We have to decide the meanings of various feature attributes first. Remind
me once that's done.

> So, let's agree that
> 1) Free properties are allowed in build request

Not sure what free means right now, but OK. All properties are allowed in
build requests.

> 2) They apply only to top-level targets, i.e. targets in the current
projects
> and those for which build-project was called.

Sure.

> 3) If a target is both top-level target, and used by other top-level
target,
> it is build with the properties as-if it were simply top-level target.
>
> Is this proposal ok?

Fine. Can we call these top-level targets "directly requested" instead? I
think it's much more memnonic than "top-level".

> > Did you miss the post where I wrote:
>
> I did not have in cache when writing the last message, sorry.
> So what do we have about properties now.
> I suggest these axes:

My intention was that every feature attribute was an orthogonal axis.

> 1. principal -> minor -> trait

This sounds like a high-level classification of feature attribute sets into
named groups... is it neccessary/useful?

> Principal features are for most important things like variant,
optimization
> or threading. They are propagated and generate subvariant dir.
>
> Minor features are for fine-tuning build. Defines fall there. They don't
> generate subvariant build but are handled like free features are now: if
the
> set of minor features for some target is not equal to project
requirements,
> that target location is augmented with its main target name.
> Minor features are not propagated (like free features now)
>
> Trait features have no effects on build process at all. They are for
warning
> control etc. I think we can safely have them always propagated.

Sounds OK, though I don't like the name "trait". I'd rather call them
"incidental" or something which indicates their lack of impact.

> 2. single-valued -> multi-valued
>
> The first kind can have only one value per target and that value can be
from
> finite set. The second kind can have several values per target and they
are
> arbitrary.
>
> (I see not use for features with several possible values per target with
> values from finite set. And the same about features with arbitrary values
> which can be set only once per targets).

OK.

> 3. optional and symmetric are just two flags which apply only to single
> values features.

Why?
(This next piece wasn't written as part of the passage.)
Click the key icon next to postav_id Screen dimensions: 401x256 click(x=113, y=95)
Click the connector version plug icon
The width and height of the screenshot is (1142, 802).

Wouldn't it be simpler just to leave every feature attribute as an
orthogonal axis to all others?

> The proposal above is just a slightly refined version of the current (V1)
> semantics, so it's easy to do what you want.

I'm not sure that I see the value of grouping the attributes in this way.
One of the problems I had in v1 was that I kept discovering features which
needed to work "mostly like" some category of feature, "except for..."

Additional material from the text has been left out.